Career Advice English for professional use

Giving the Perfect Presentation (Part 2)

In Part 1 last week, we looked at what to put into your presentation, and explored structure, including signposting, signalling and summarising. In this part, we continue with further tips on how to give the perfect presentation.

3. Length of presentation and attention span
Consider how long your audience can pay attention. Sitting, listening to someone speak for a sustained period of time can make people lose focus very easily. Think carefully about the length of your presentation - stick to the important information - no padding! You could also consider varying interaction - could audience members discuss their response to a certain point with a partner? This would give them more time to comprehend your message. 

4. Pausing 
Pausing is key. Make sure you pause at regular intervals when you speak, especially after signposting words, key words and at the end of a sentence. This will help add emphasis and give the listener more time to focus on what you are saying.

5. Body language 
Good body language can help in a few ways. Firstly, a firm stance - legs in line with your shoulders, a straight back - can help to keep you calm and in control. Secondly, open arms help to draw your audience in, but make sure you include gestures at the right time (not all the time!) Finally, try and make eye contact with each member or part of the audience as much as possible - don’t just focus on one or two people.

Rows from a data collection:
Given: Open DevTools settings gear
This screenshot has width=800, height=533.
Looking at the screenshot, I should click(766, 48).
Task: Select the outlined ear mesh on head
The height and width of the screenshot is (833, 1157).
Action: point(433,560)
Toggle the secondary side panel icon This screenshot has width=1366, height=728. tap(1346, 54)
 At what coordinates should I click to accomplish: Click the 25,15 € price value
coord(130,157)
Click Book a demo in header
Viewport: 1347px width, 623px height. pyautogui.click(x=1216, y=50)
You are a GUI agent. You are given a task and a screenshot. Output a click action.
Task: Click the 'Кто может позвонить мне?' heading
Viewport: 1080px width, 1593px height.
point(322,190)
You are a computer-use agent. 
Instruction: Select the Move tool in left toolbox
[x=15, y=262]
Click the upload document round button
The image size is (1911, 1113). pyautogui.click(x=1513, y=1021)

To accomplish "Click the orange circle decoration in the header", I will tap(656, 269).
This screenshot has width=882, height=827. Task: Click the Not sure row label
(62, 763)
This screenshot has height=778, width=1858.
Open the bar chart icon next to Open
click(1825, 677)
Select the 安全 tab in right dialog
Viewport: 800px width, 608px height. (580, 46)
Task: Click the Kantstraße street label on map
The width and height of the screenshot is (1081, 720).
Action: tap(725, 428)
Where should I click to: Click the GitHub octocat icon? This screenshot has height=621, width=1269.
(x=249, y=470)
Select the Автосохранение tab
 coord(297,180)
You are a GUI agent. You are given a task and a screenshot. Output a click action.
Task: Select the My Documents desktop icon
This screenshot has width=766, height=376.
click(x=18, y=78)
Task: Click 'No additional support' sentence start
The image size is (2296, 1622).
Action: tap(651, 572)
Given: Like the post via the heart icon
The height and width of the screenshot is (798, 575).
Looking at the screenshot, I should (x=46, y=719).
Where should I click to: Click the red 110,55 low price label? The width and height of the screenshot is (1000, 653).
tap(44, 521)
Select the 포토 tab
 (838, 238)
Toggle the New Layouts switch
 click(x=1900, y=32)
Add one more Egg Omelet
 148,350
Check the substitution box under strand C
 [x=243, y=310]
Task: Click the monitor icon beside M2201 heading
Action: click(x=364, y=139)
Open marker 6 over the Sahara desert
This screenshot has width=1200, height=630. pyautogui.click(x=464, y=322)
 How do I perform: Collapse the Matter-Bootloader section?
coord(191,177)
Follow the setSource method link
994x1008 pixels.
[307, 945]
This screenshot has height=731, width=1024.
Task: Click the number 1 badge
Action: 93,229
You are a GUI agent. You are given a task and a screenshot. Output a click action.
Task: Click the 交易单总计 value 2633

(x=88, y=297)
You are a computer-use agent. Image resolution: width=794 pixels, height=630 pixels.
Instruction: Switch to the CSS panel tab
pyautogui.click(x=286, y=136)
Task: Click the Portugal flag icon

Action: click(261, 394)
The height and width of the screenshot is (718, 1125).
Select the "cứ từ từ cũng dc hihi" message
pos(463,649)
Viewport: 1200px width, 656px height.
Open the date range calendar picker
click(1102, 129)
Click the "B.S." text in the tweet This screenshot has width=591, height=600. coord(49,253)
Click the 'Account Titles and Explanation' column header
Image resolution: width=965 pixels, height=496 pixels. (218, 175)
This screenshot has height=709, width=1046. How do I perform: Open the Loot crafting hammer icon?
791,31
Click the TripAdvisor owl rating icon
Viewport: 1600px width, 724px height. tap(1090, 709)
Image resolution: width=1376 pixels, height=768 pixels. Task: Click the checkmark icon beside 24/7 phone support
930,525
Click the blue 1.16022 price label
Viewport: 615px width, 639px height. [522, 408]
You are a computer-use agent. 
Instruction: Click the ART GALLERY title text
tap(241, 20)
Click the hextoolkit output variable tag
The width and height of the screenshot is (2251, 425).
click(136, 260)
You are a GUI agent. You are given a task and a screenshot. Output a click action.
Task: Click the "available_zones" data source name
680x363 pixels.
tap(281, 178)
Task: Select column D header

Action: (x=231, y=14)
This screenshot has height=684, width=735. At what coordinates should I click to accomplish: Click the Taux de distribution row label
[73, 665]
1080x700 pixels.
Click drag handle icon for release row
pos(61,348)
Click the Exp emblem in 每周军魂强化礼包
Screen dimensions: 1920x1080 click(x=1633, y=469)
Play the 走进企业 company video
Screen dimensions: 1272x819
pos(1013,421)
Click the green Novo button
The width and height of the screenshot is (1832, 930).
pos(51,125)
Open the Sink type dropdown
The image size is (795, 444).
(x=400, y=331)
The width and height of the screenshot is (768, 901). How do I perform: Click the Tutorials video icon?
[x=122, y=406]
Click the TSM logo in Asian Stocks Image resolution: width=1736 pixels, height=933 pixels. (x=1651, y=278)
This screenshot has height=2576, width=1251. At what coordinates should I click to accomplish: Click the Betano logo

# Work task A
In the presentation tips, why should a speaker pause at regular intervals? Answer in one to three sentences.
# Work task B
Translate this sentence from the presentation tips into Spanish: "Consider how long your audience can pay attention."
Use only the text on presentations to do these tasks.

# Output A
Pausing at regular intervals, especially after signposting words, key words and at the end of a sentence, helps add emphasis. It also gives the listener more time to focus on what the speaker is saying.

# Output B
Considere cuánto tiempo puede prestar atención su público.